Saturday, October 30, 2010

La luna

It is Saturday, October 16th and the waxing gibbous moon is standing sentinel in the southeastern sky. Bright, slightly yellow and showing just a hint of her shadowy  earth shine  she guards all the lovers on earth tonight.
For the first time in many years, both of my sons are together tonight and within a mere 20 miles of where I sit writing this blog. Each is sharing the  moonlit sky  with a  partner who loves them dearly. My youngest is about to be married to his soul mate and his brother has been blessed with a woman who loves and appreciates him.  Four lovers beneath the waxing gibbous moon, enjoying a party to celebrate the coming marriage.Thirty three years ago today, beneath a waxing crescent moon, I too was in love and celebrating the day of my marriage. Cycles wax and wane and so does love. I pray that they step firmly, but quietly, over the fool's quicksand that I didn't safely navigate. My deepest wish for my sons is that their loves wax permanent and binding, granting them companionship through all of life's seasons as La Luna, watches from afar loves lost. lingering, transformed and transcendent.

Friday, October 8, 2010

And The White Dove Sang

It is dark now. Quiet envelopes my personal space with her soothing blanket of white noise, my ears still ring from the previous hours of child noise. Friday opens her doorway revealing the paths of possibilities lurking in a three day weekend. The sigh of letting go, the lightness of step, enough time to shop in the far reaches of my psyche for something to feed the lean week which will loom ahead. Educating our youth is hard, often unrewarded work. But, occassionally the universe throws me a jewel of encouragement that it is all worth it i the end.

Selling a new piece of good choral music to middle school kids is a daunting task.  One needs a hook, a tale taunting enough to grab the adolescent attention out of the trenches of the habitual habitat of condemnation which lies in waiting for anything which might hint at up staging Lady Gaga or Justin Bieber. I have used and discarded lots of "bait" in my time, but the right piece of music will attract it's own catch, given a lifetime long enough to survive the first "Lord of The Flies" knee jerk reaction of "I don't like this" and"Can't we sing some real music?"

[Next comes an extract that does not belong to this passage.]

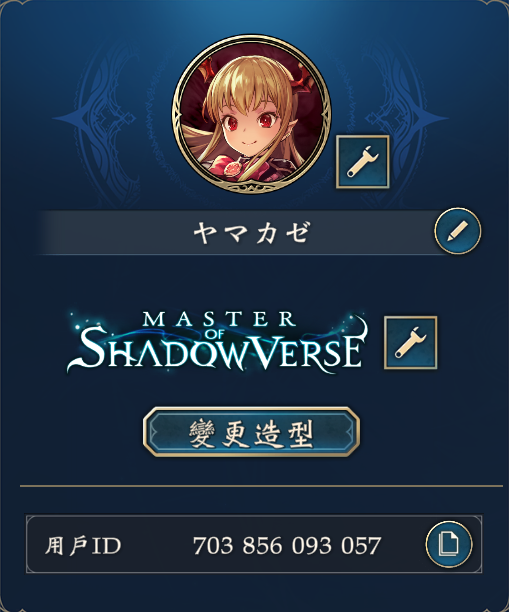The height and width of the screenshot is (612, 509).
Task: Tap the round duplicate-pages icon in ID row
Action: click(449, 544)
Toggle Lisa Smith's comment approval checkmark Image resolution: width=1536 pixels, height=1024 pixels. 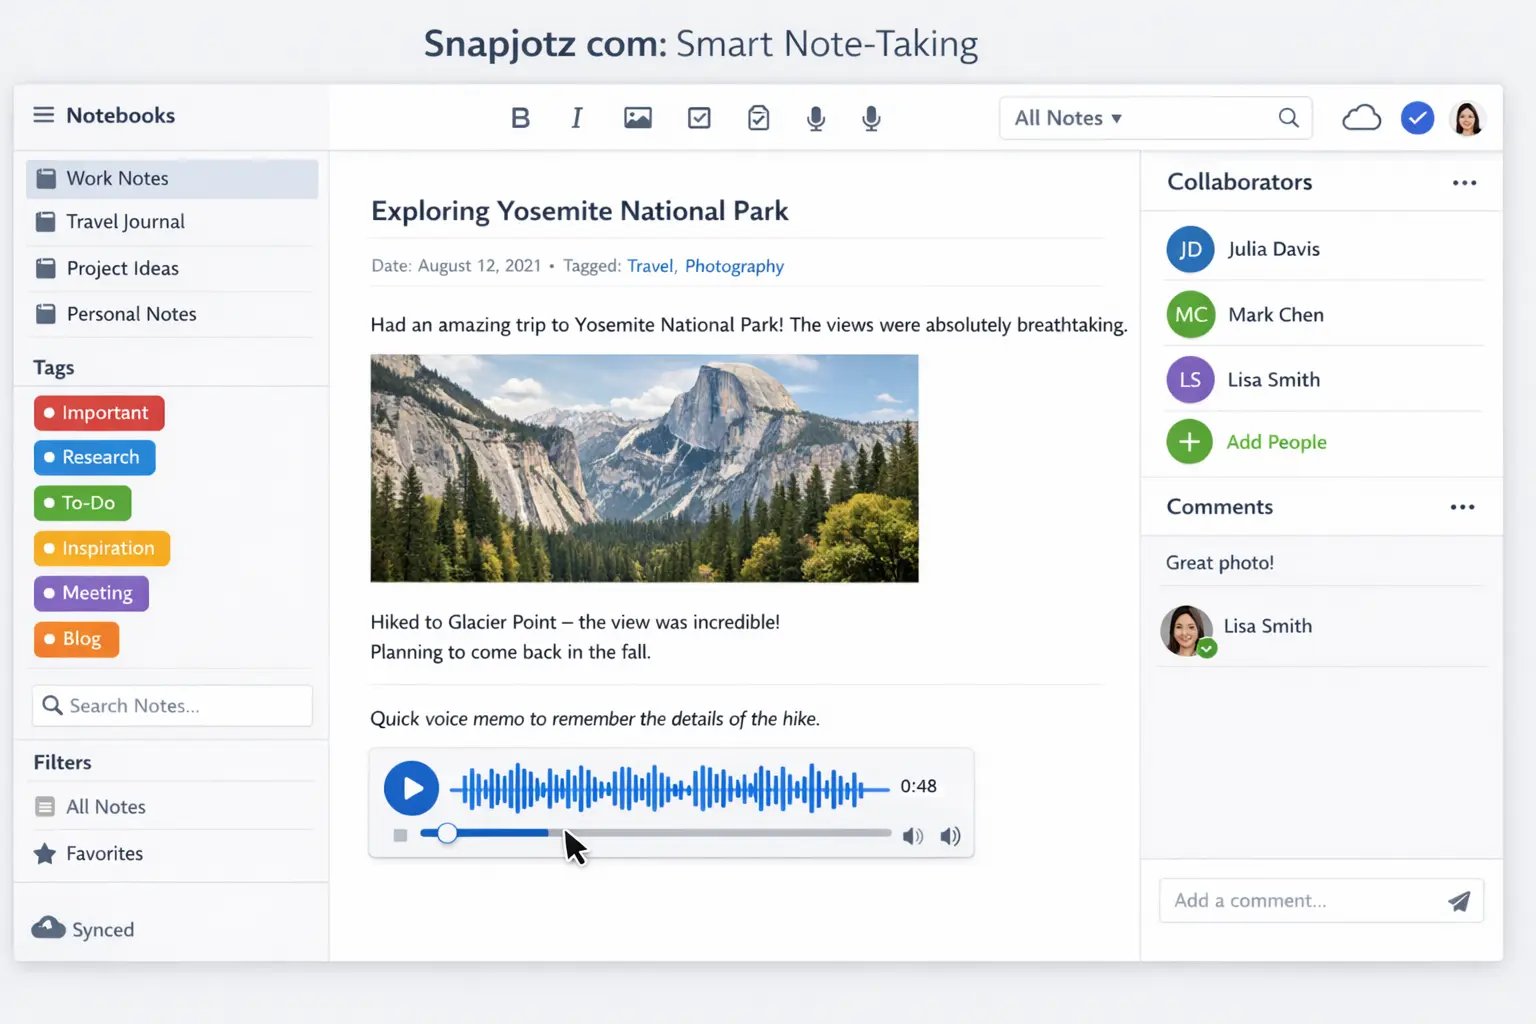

I have found that the truth is the strongest salesperson. Four years ago I happened upon this partner song with straightforward lyrics about living in harmony and communication. "Can't we talk it out and learn to give?"
A beautiful melody and some simple American sign language greased it's way into my kids' acceptance zone and I was home free.  They sang it for a group of Persian War Vets and a local congressman at a Veteran's Day assembly and left grown men with tears streaming down their faces. Nothing like the angelic voices of children to deliver a powerful message of truth. The song ended our Holiday concert. I had included the lyrics in the program with a drawing of a dove, hastily attached and a little crooked, on the bottom of the page. A happy ending yes, but the story was not over. That song and I had a greater destiny.

Two weeks later on the last day before Christmas vacation, I rushed to my local bank to cash my paycheck containing a modest bonus. My son had recently lost his job and I had promised to arrive in Minneapolis with
the bonus money to buy gifts for my Grandchildren. I presented the check to the teller and was shocked and greatly enraged to find that my employers had left on an expensive cruiseship to exotica leaving my much needed paycheck unsigned. I was shaking with hurt and fury, as this was not the first time, nor the last, that this had happened. Retrieving my sad, signature less paycheck I turned to walk away and something jolted my attention to the bank wall in front of me. The insert from my concert with the sloppily pasted dove drawing was standing guard, witness to my ordeal . Someone had gotten my message and posted it there amongst the Christmas and Hanukkah cards. The all too familiar lyrics screamingat me to be heard:
                                          " Around the world, we could live together
                                             Happily forever why don;t we try?
                                            There's got to be a way to settle our differences without fighting.
                                             "Where is the peace on earth
                                              Can't there be peace on earth?
                                               Let there be peace on earth today"
Greatly humbled by the synchronicity, I left the bank vowing to be grateful and let go of the anger.

This week I decided to revisit that peace song with a new group of recalcitrant middle schoolers. Like Houdini in search for the right prestige my mind traced possible routes towards successful salesmanship.

I told them about James Twyman's experiment with peace concerts in Kosovo during the 90's and how violence had been reduced in cities where children gathered to sing with him about peace. They appeared mildly impressed. They were listening. Then something magical happened and I decided to tell them the story of my experience at the bank. Altering the details to eliminate details and the culpability of my boss, I simply substituted a computer error in my account for the unsigned check.They were spellbound. The universe had their attention.  Someone said "That is really cosmic!"
"Another said "I love stories about real magic!"  I was happy. I found the hook and knew I could use the song again.  I engaged the CD version in my ancient stereo and as the song was playing, for their first time, I looked at the newly winterized swimming pool in front of me. There, bathing in the water from last night's storm was one white dove. When the music stopped I said "Turn around quietly and look in the pool"
They all saw her.  The moment was magical. The universe smiled.